Kelly Shelford

Personal information
- Born: 4 May 1966 (age 60) New Zealand

Playing information
- Position: Stand-off
Club
| Years | Team | Pld | T | G | FG | P |
| 19??–8? | Manukau Magpies |  |  |  |  |  |
| 198?–90 | Glenora Bears |  |  |  |  |  |
| 1991–?? | Otahuhu Leopards |  |  |  |  |  |
| 1987–89 | Whitehaven | 17 | 8 | 0 | 0 | 32 |
| 1991–97 | Warrington | 174 | 42 | 1 | 8 | 178 |
|  | Total | 191 | 50 | 1 | 8 | 210 |
Representative
| Years | Team | Pld | T | G | FG | P |
| 1985–89 | Auckland | 3 | 2 | 5 | 0 | 18 |
| 1986–97 | New Zealand Māori |  |  |  |  |  |
| 1989–91 | New Zealand | 10 | 5 | 6 | 0 | 32 |
- Source:

= Kelly Shelford =

New Zealand international rugby league footballer & coach

Kelly Shelford (born 4 May 1966) is a New Zealand rugby league player who represented New Zealand, including in Test matches that counted towards the 1992 World Cup.

==Playing career==
Shelford was a Manukau Magpies junior and played for the club in the Auckland Rugby League competition. In 1985 he won the Bert Humphries Memorial award as the most improved back in the competition.

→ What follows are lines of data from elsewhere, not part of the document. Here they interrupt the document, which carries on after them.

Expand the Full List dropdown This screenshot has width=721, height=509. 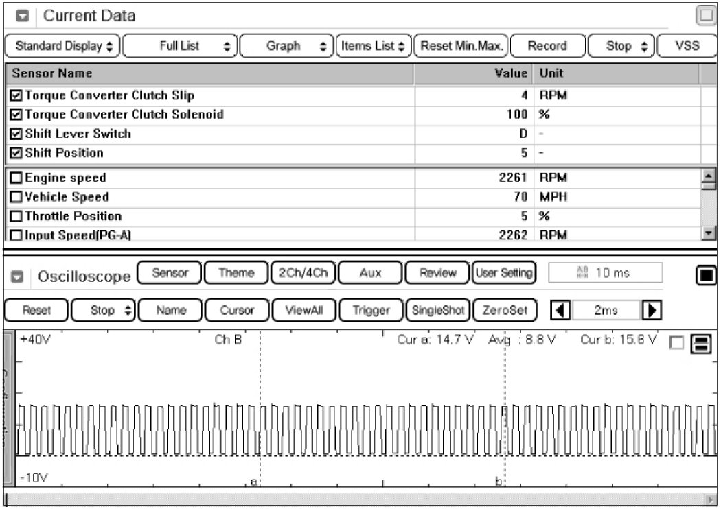tap(181, 46)
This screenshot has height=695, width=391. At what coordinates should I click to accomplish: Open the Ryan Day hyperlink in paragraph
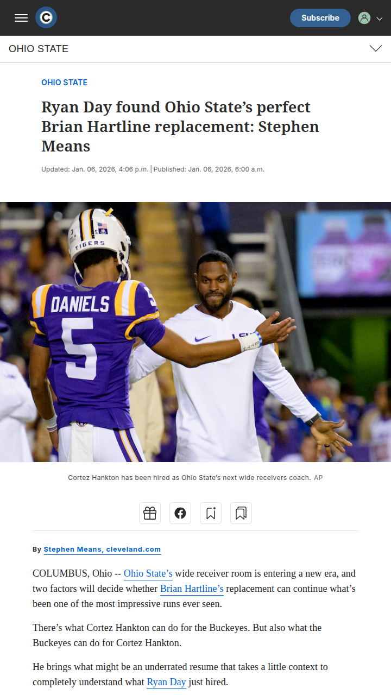(166, 682)
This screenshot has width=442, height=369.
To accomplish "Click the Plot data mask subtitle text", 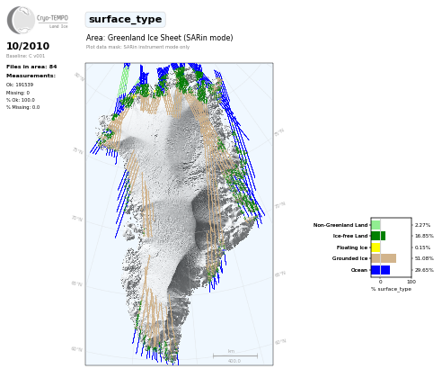I will pos(137,47).
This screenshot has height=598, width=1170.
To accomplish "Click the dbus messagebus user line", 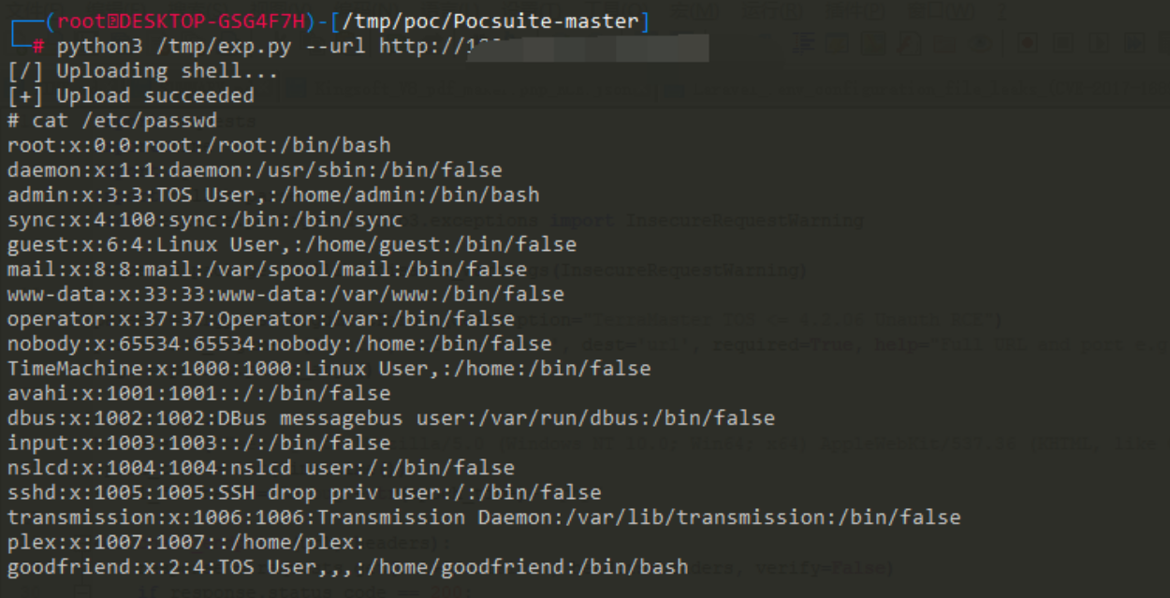I will [390, 417].
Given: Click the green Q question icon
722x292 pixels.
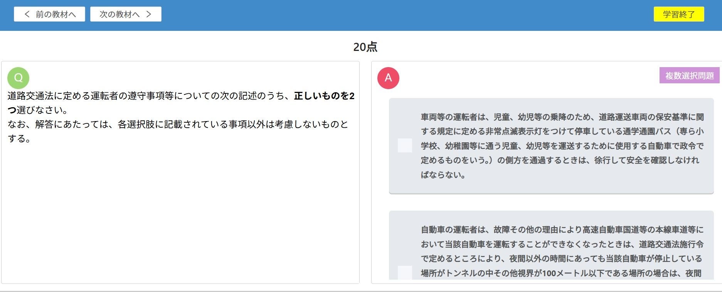Looking at the screenshot, I should pos(18,78).

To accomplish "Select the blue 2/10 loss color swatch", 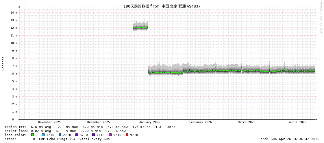I will (x=60, y=135).

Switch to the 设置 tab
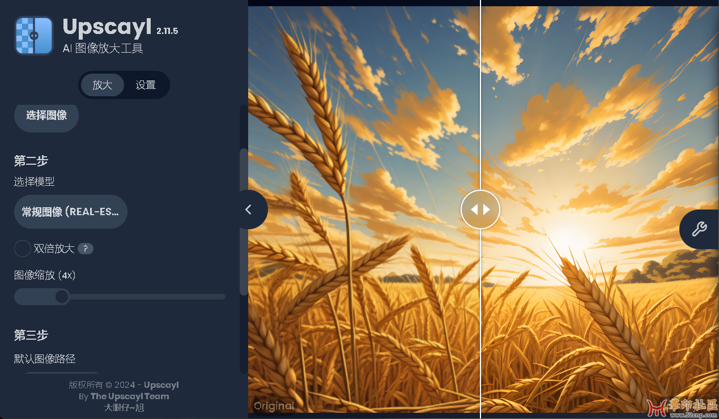tap(146, 85)
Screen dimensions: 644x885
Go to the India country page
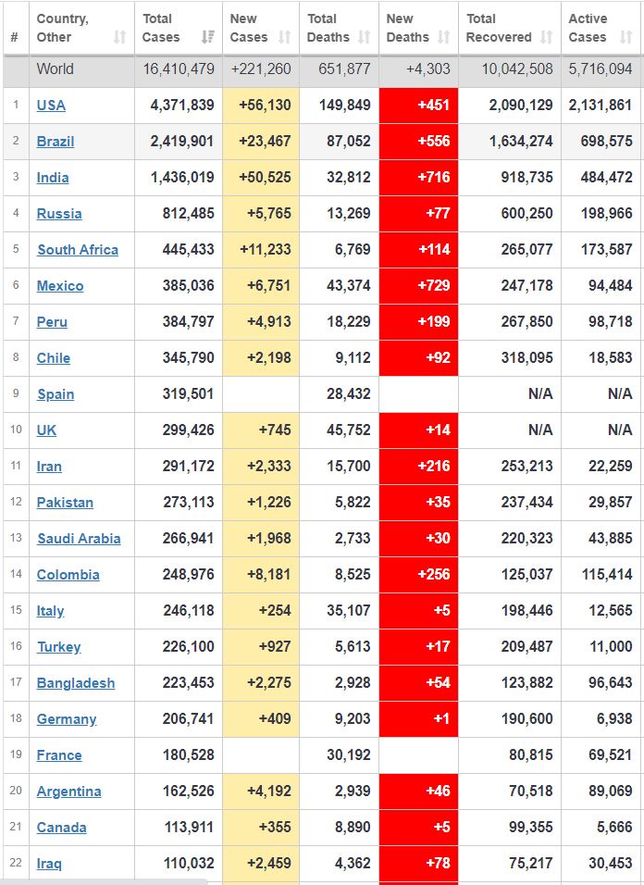[53, 178]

Shelford then switched clubs, joining the Glenora Bears. In 1988 he won the Tetley Trophy as the top try scorer in the competition and in 1989 he won the Rothville Trophy as the player of the year.

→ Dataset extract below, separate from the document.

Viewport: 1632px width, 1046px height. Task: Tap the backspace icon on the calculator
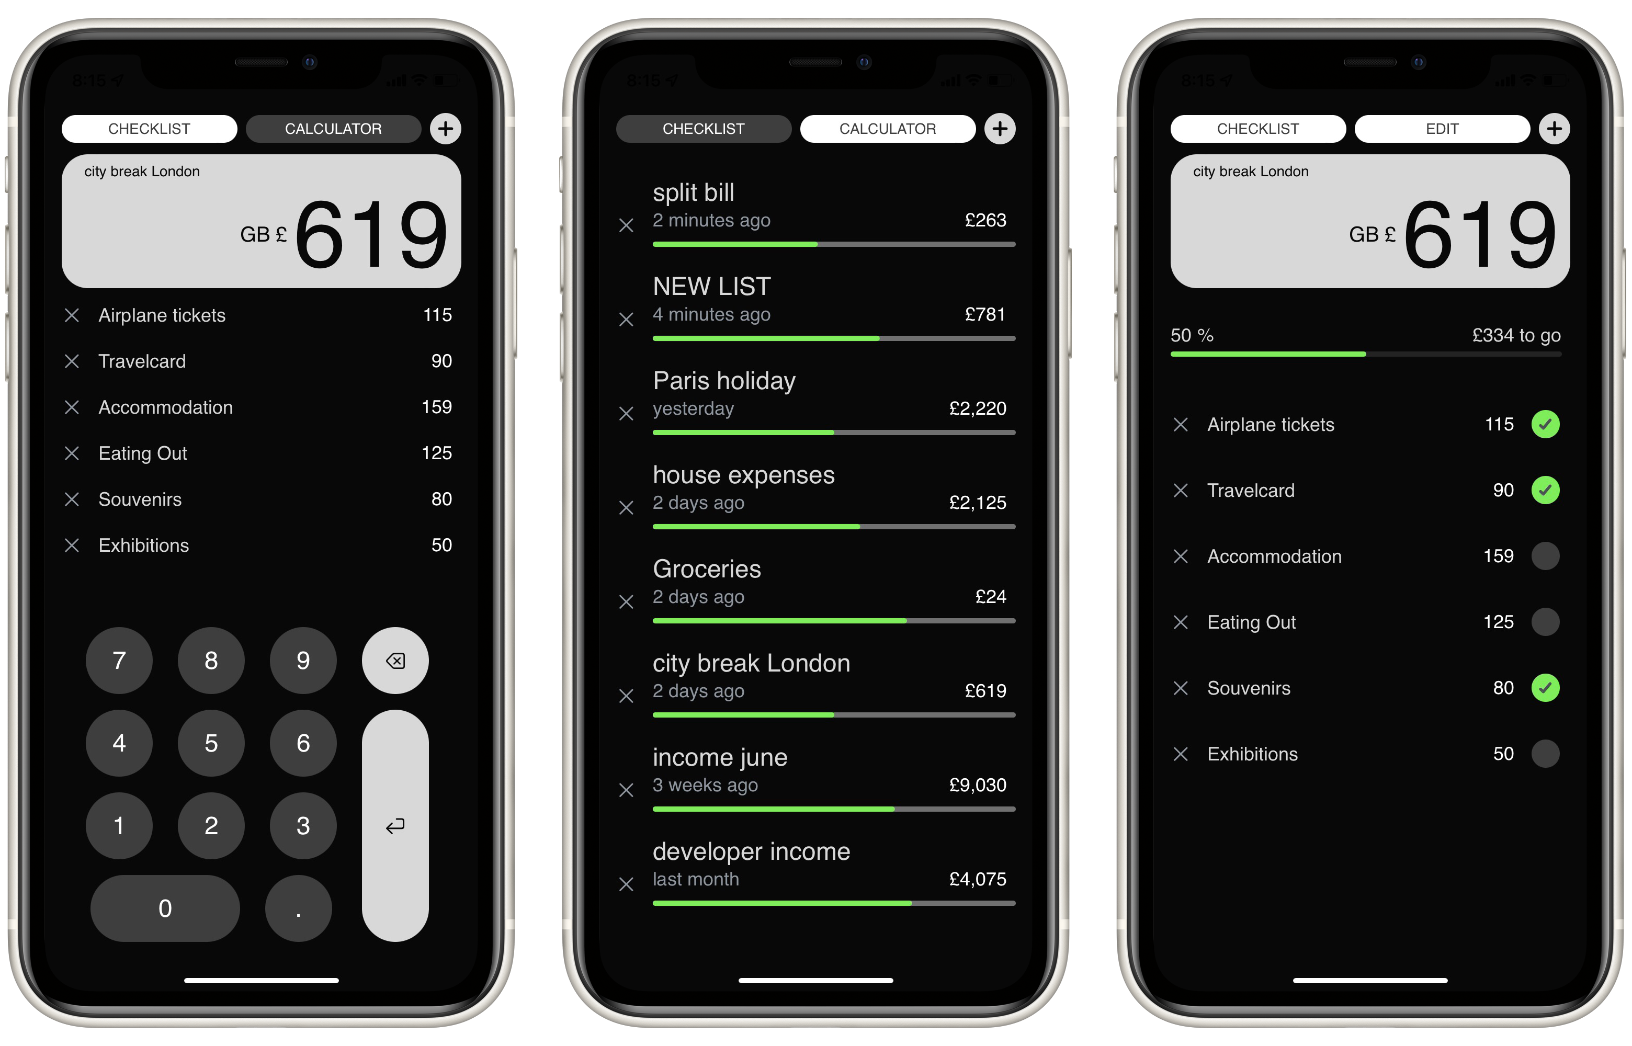396,661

In 1991 Shelford joined the Otahuhu Leopards. Shelford was also an Auckland representative and played for the New Zealand Māori side between 1986 and 1997.

During the 1980s Shelford also played for the Whitehaven in England, where he played only a small number of games, then left with no explanation.

Between 1989 and 1991 Shelford was a New Zealand national rugby league team representative, playing in ten Test matches.

In 1991 Shelford joined the Warrington Wolves. Kelly Shelford played in Warrington's 10-40 defeat by Wigan in the 1994–95 Regal Trophy Final during the 1994–95 season at Alfred McAlpine Stadium, Huddersfield on Saturday 28 January 1995. He stayed with the club until the 1997 season, when he left midway through the season.

After leaving Warrington, Shelford returned home and joined the Waikato Cougars in the National Provincial Competition.

In 1998 Shelford served as the player-coach for Hukanui in the Waikato Rugby League. In 1999 he switched to cross town rivals, the Hamilton City Tigers.

==Coaching career==
Shelford coached the Papakura Sea Eagles in the Auckland Rugby League competition in 2002 and in 2003 Shelford coached the Manurewa Marlins in the Bartercard Cup.